## DIRECTIONS:
Your answer must be the exact lines from the one holding "Task: Click contact name 高臣" through the last line of the records below, with no pictures.
THE DATA Start Marker
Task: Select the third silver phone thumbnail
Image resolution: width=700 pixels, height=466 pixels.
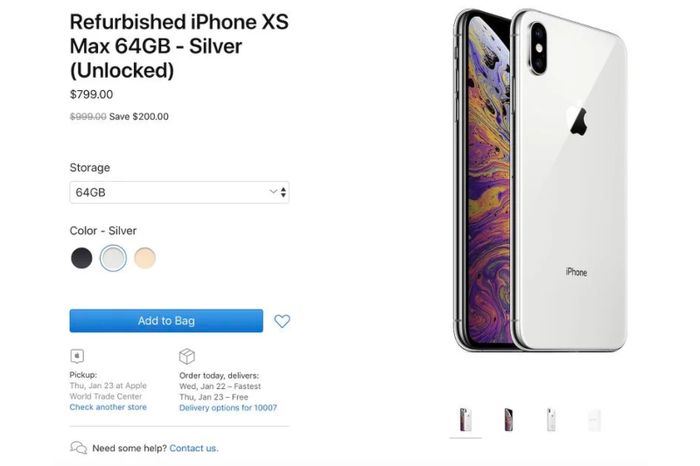Action: (551, 420)
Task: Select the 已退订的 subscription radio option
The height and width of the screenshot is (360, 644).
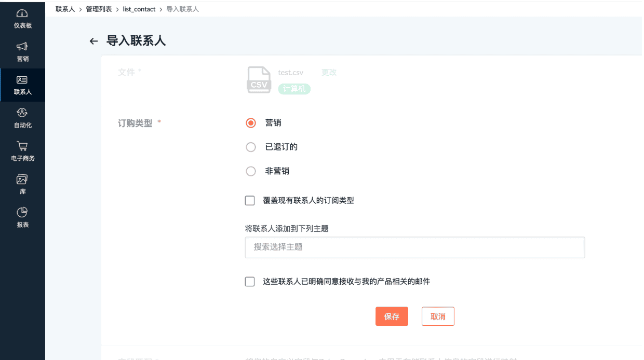Action: [x=251, y=147]
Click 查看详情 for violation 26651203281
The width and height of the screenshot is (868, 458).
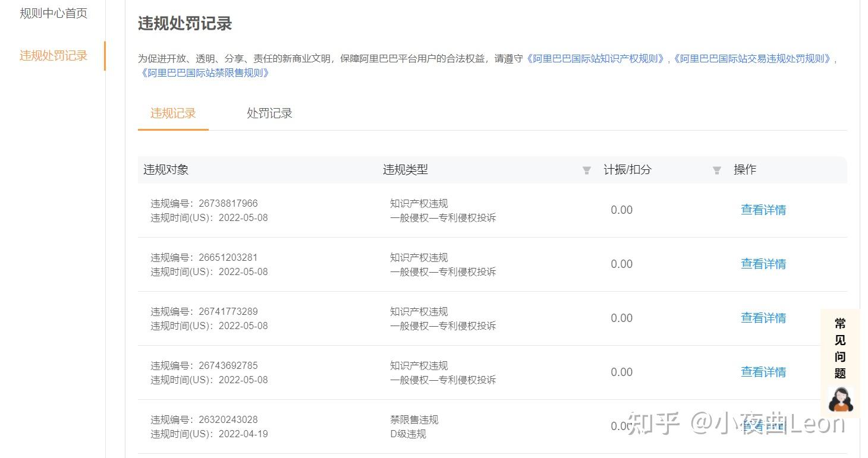[763, 264]
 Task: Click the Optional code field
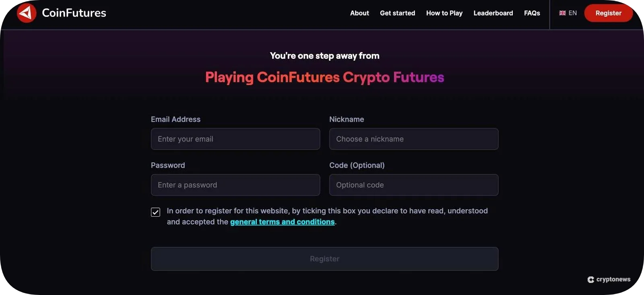pos(413,185)
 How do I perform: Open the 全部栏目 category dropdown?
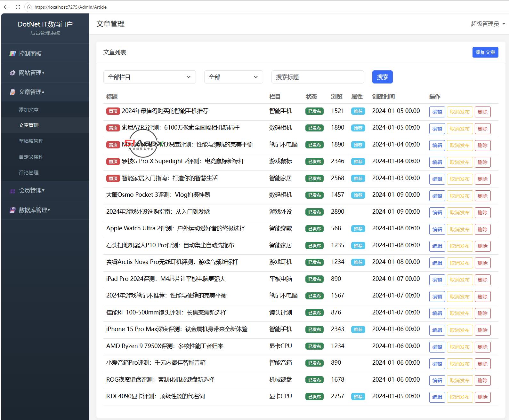point(149,77)

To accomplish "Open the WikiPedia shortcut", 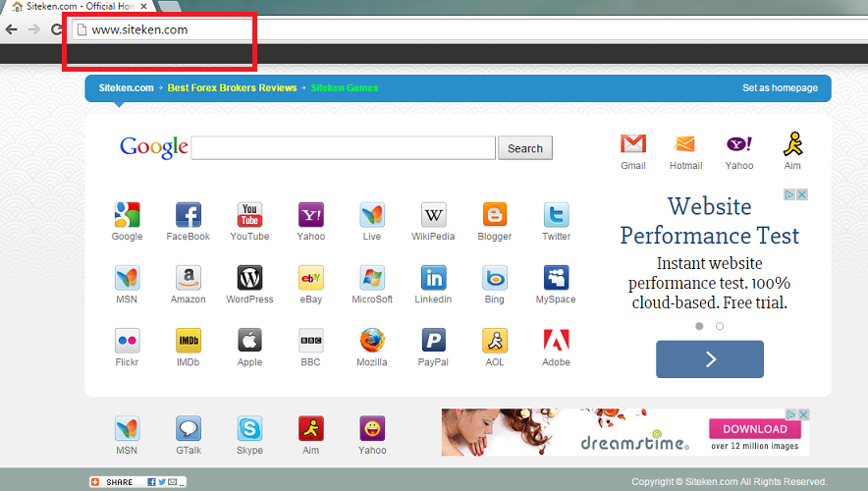I will click(433, 215).
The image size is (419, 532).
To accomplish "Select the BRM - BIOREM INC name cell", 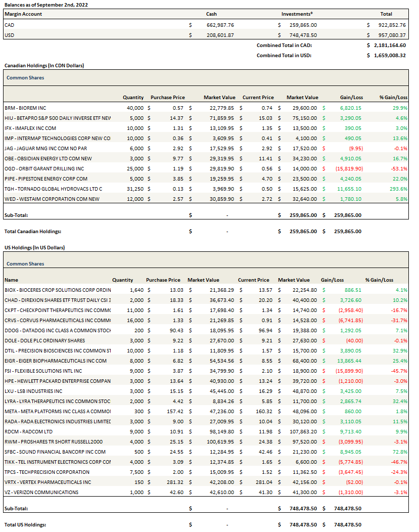I will tap(25, 108).
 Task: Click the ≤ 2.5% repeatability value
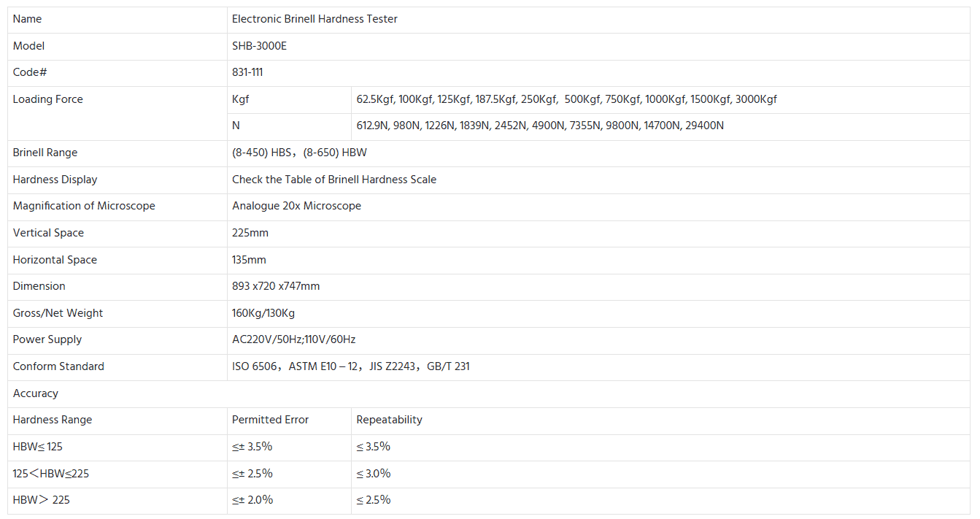pos(374,500)
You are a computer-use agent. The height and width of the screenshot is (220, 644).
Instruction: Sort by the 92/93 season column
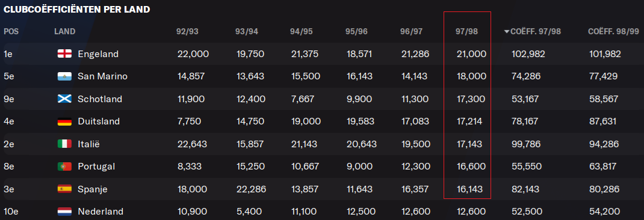[x=187, y=32]
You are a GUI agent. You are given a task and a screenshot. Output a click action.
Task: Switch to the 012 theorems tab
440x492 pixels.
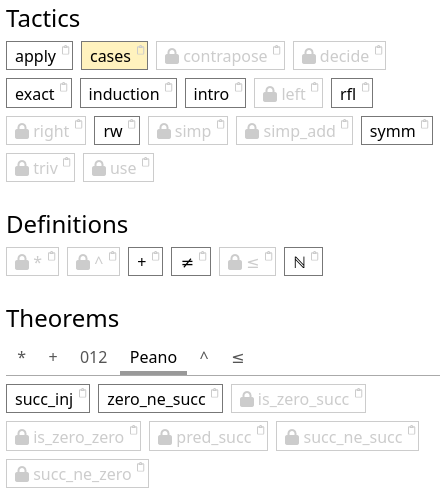[x=94, y=357]
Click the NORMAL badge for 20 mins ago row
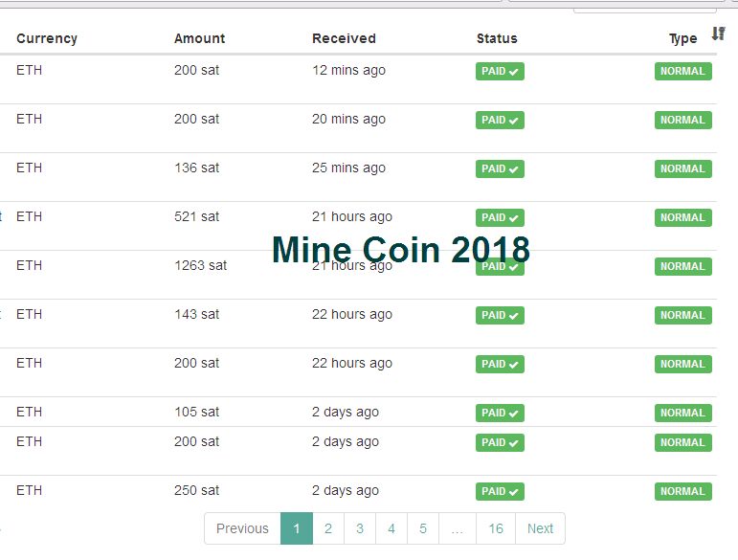 682,120
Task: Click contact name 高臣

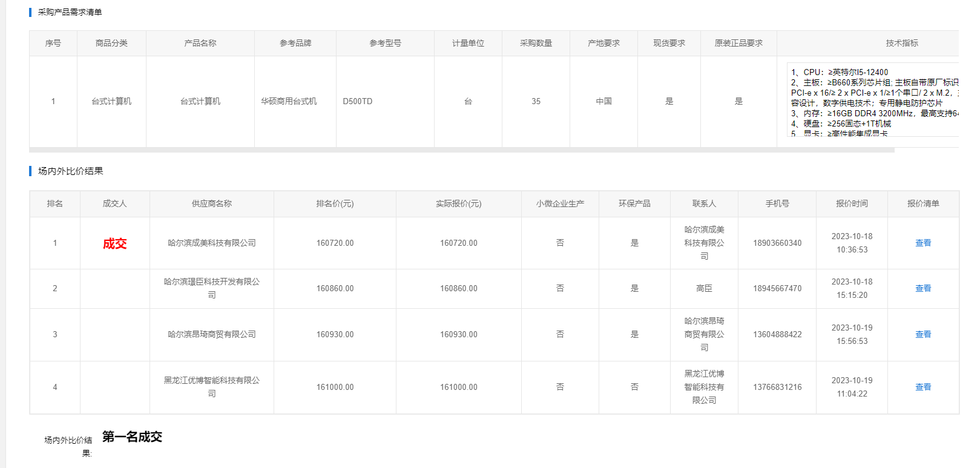Action: coord(703,288)

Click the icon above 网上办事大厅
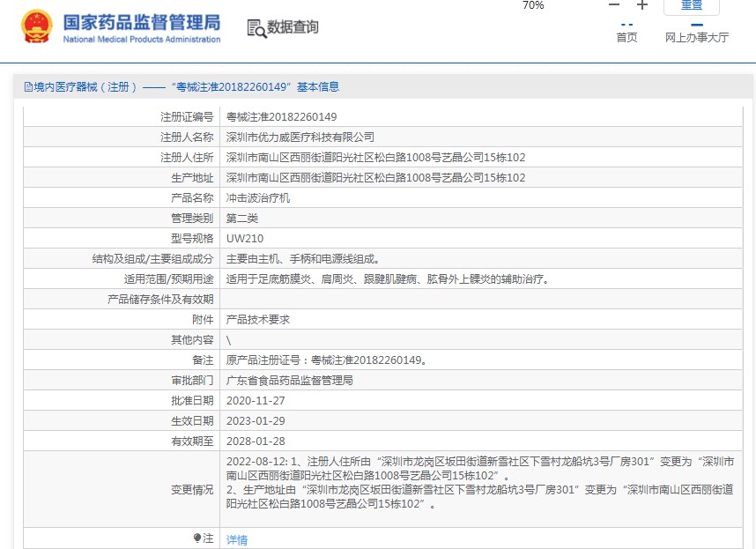click(x=696, y=24)
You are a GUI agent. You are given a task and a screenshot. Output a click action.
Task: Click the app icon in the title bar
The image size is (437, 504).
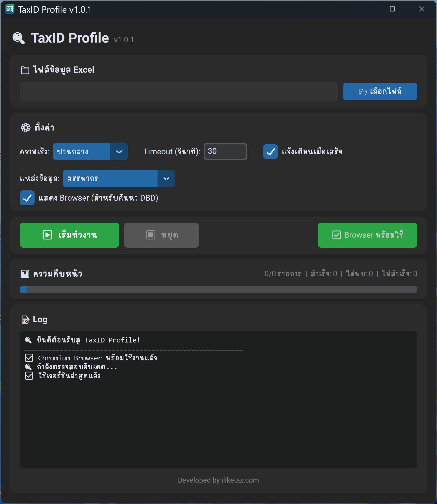pyautogui.click(x=10, y=9)
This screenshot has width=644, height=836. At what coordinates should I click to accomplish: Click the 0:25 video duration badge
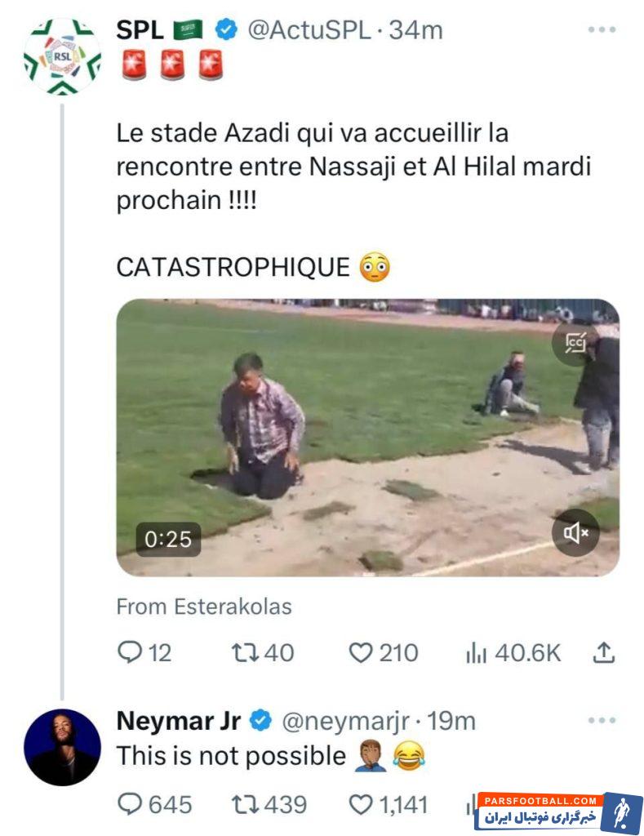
THE DATA End Marker
## ANSWER TO THIS TASK:
Task: Click contact name 高臣

Action: coord(703,288)

Click the icon above 网上办事大厅
click(x=696, y=24)
You are a GUI agent. You are given a task and a screenshot. Output a click action.
Task: Click the app icon in the title bar
The image size is (437, 504).
pyautogui.click(x=10, y=9)
This screenshot has width=644, height=836. At what coordinates should I click to accomplish: Click the 0:25 video duration badge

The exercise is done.